In rare cases, a business may provide 200x returns, but 65% of US businesses fail within 10 years. Australia's first-year business failure rate is 60%. A business that lasts 10 years doesn't mean its owner is rich. These statistics only include businesses that survive and pay their owners.
Employees are depressed and broke.
The novel portrays employees as broke and sad. The author degrades workers.
I've owned and worked for a business. I was broke and miserable as a business owner, working 80 hours a week for absolutely little salary. I work 50 hours a week and make over $200,000 a year. My work is hard, intriguing, and I'm surrounded by educated individuals. Self-employed or employee?
Don't listen to a charlatan's tax advice.
From a bad advise perspective, Robert's tax methods were funny. Robert suggests forming a corporation to write off holidays as board meetings or health club costs as business expenses. These actions can land you in serious tax trouble.
Robert dismisses college and traditional schooling. Rich individuals learn by doing or living, while educated people are agitated and destitute, says Robert.
Rich dad says:
“All too often business schools train employees to become sophisticated bean-counters. Heaven forbid a bean counter takes over a business. All they do is look at the numbers, fire people, and kill the business.”
And then says:
“Accounting is possibly the most confusing, boring subject in the world, but if you want to be rich long-term, it could be the most important subject.”
Get rich by avoiding paying your debts to others.
While this book has plenty of bad advice, I'll end with this: Robert advocates paying yourself first.
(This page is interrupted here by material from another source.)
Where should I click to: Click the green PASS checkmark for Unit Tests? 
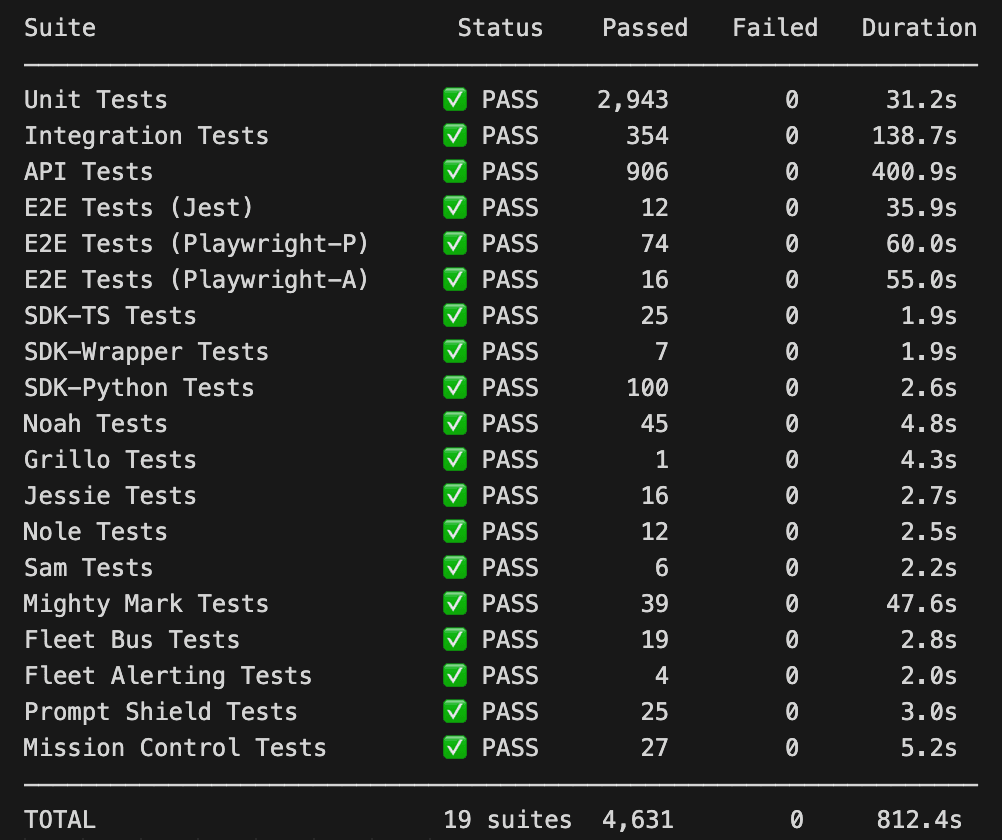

This man's work with Trump isn't surprising.
Rich Dad's book says:
“So you see, after paying myself, the pressure to pay my taxes and the other creditors is so great that it forces me to seek other forms of income. The pressure to pay becomes my motivation. I’ve worked extra jobs, started other companies, traded in the stock market, anything just to make sure those guys don’t start yelling at me […] If I had paid myself last, I would have felt no pressure, but I’d be broke.“
Paying yourself first shouldn't mean ignoring debt, damaging your credit score and reputation, or paying unneeded fees and interest. Good business owners pay employees, creditors, and other costs first. You can pay yourself after everyone else.
If you follow Robert Kiyosaki's financial and business advice, you might as well follow Donald Trump's, the most notoriously ineffective businessman and swindle artist.
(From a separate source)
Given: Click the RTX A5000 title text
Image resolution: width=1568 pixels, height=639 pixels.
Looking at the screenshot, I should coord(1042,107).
This book's popularity is unfortunate. Robert utilized the book's fame to promote paid seminars. At these seminars, he sold more expensive seminars to the gullible. This strategy was utilized by several conmen and Trump University.
It's reasonable that many believed him. It sounded appealing because he was pushing to get rich by thinking like a rich person. Anyway. At a time when most persons addressing wealth development advised early sacrifices (such as eschewing luxury or buying expensive properties), Robert told people to act affluent now and utilize other people's money to construct their fantasy lifestyle. It's exciting and fast.
I often voice my skepticism and scorn for internet gurus now that social media and platforms like Medium make it easier to promote them. Robert Kiyosaki was a guru. Many people still preach his stuff because he was so good at pushing it.